Se esta proposta resolve alguns problemas de um sistema de financiamento estatal, nomeadamente o escalar da dívida pública na área da saúde, também é verdade que levanta outros. Por um lado as dificuldades na sua aplicabilidade (existe o risco de aumentar a burocracia no sector), e por outro, a maior vulnerabilidade a que o cidadão fica sujeito, em termos de escolhas.
Na minha opinião, esta proposta ainda acarreta algumas deficiências, mas serve para demonstrar o rumo que terá de ser seguido no futuro: O Estado deve transferir directamente para os cidadãos as responsabilidades do pagamento do sistema de saúde (SS). A interface cidadão-Estado-SS deve ser progressivamente substituída pela interface cidadão-SS. Esta é que deve ser a base de uma verdadeira política de saúde. Só depois de construída a base do sistema, é que é possível modelar o topo da estrutura de modo a abranger aqueles que não estão incluídos no sistema. Não faz sentido trabalhar no sentido oposto.
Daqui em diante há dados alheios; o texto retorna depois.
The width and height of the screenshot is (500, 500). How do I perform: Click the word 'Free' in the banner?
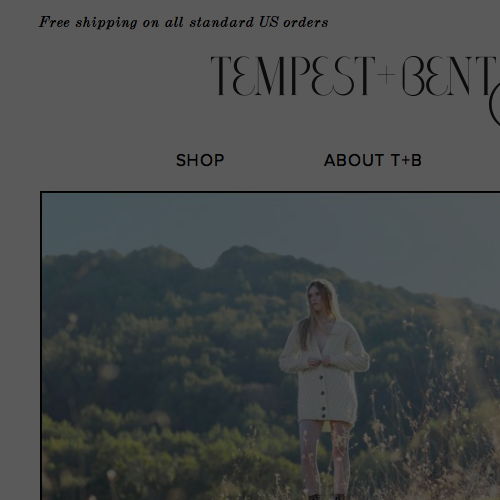tap(54, 22)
Não pretendo com este texto descrever todos as componentes de um modelo de saúde, mas sim promover o debate de outras alternativas para um saudável sistema de saúde. Em certa medida, a mudança “cultural” de certos aspectos deste tema, é tão importante como as próprias alterações políticas. É necessário compreender que pode existir um bom sistema de saúde, sem este ter que estar obrigatoriamente sobre a alçada do Estado. E não nos esqueçamos que a habitual tendência para criticar a desigualdade de um modelo é, por vezes, mal diagnosticada e tratada. Por vezes, em vez de uma elevada dose de subsíduos, que geralmente não resolvem o problema, basta uma pequena dose de responsabilidade individual.